Scuba fabric seems to be causing some confusion among newer sewers at the moment, so we thought we would try and explain what the fabric is and the best way to make it up. Scuba has been used in ‘high street fashion’ for a few years now for summer/spring clothing. So there is little wonder many of us want to use it in our own creations.
When people say ‘scuba fabric’ many think of the tradition neoprene fabric wetsuits are made from, however scuba is more malleable and thinner (it also doesn’t have that layer of foam wet suits have) so don’t let the name put you off.

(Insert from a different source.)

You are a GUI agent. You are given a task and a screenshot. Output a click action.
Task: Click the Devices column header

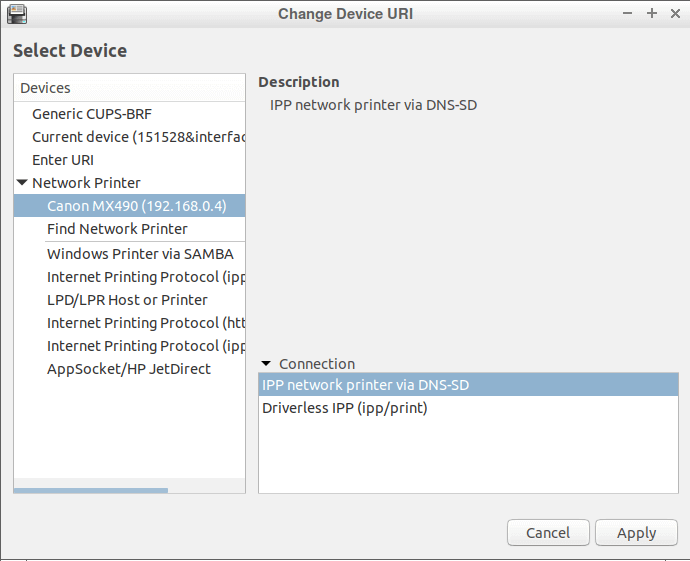(129, 88)
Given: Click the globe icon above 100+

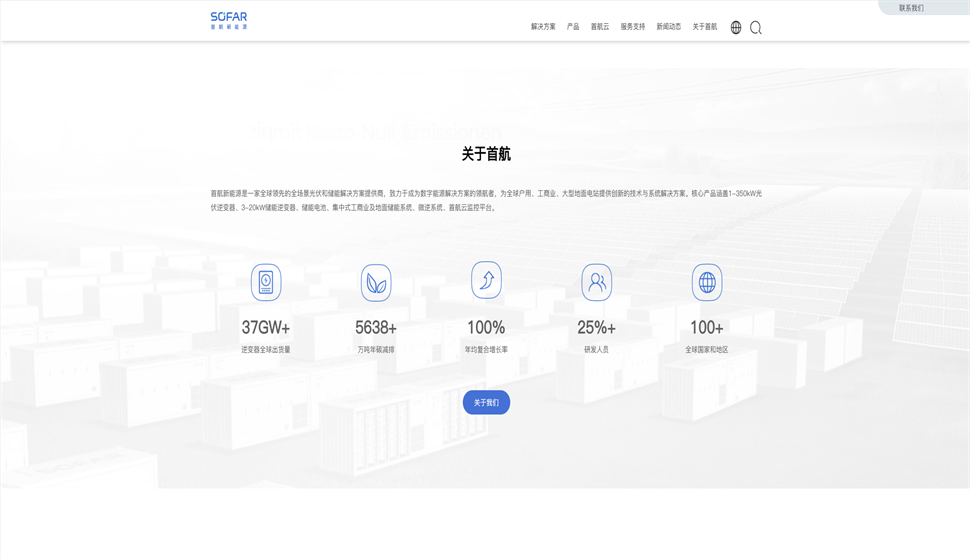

It is in fact a double knit fabric, like a Ponte Roma – however it would be unfair to compare the two as they are often made from different compositions. As a general rule Scuba fabrics tend to be made from Polyester, whilst Ponte Roma fabrics are usually from viscose and lycra.
They also have different properties, while Ponte Roma has stretch, scuba jersey is well known for having both good stretch and recovery. Something that you will appreciate, if like me you tend to accidentally pull/stretch fabrics while sewing them!
What to Do with Scuba Fabric?
Scuba is generally used to make dance-wear, leggings and dresses (think of evening or party dresses) and is quite easy to care for. When sewing scuba, we would recommend using larger stitches than you may normally do so, to account for both the stretch and the ‘spongey’ texture of the fabric.
We would also suggest using a ball point needle, these can be easily (and cheaply) purchased and make the world of difference for knit fabrics. Knit fabrics such as scuba, jersey and Ponte Roma are knitted rather than woven, and a ball point needle will be able to slide through the gaps in the knit rather than piercing it.
If you are in a hurry to make a dress for a special occasion, scuba is a brilliant fabric to choose as you do not always need to hem it. In fact, if you are a sewer that is short on time, you can more often than not get away with no hemming as the fabric doesn’t fray.
We hope this has cleared up some of the confusion about this fabric, and given you a few inside tips on how to sew it with ease. If you have made something, or are making something out of Scuba fabric we’d love to see it and hear about your experiences. Let us know in the comments, on our Facebook page, or on our Twitter. If you want to add some scuba to your fabric stash, you can view our range here.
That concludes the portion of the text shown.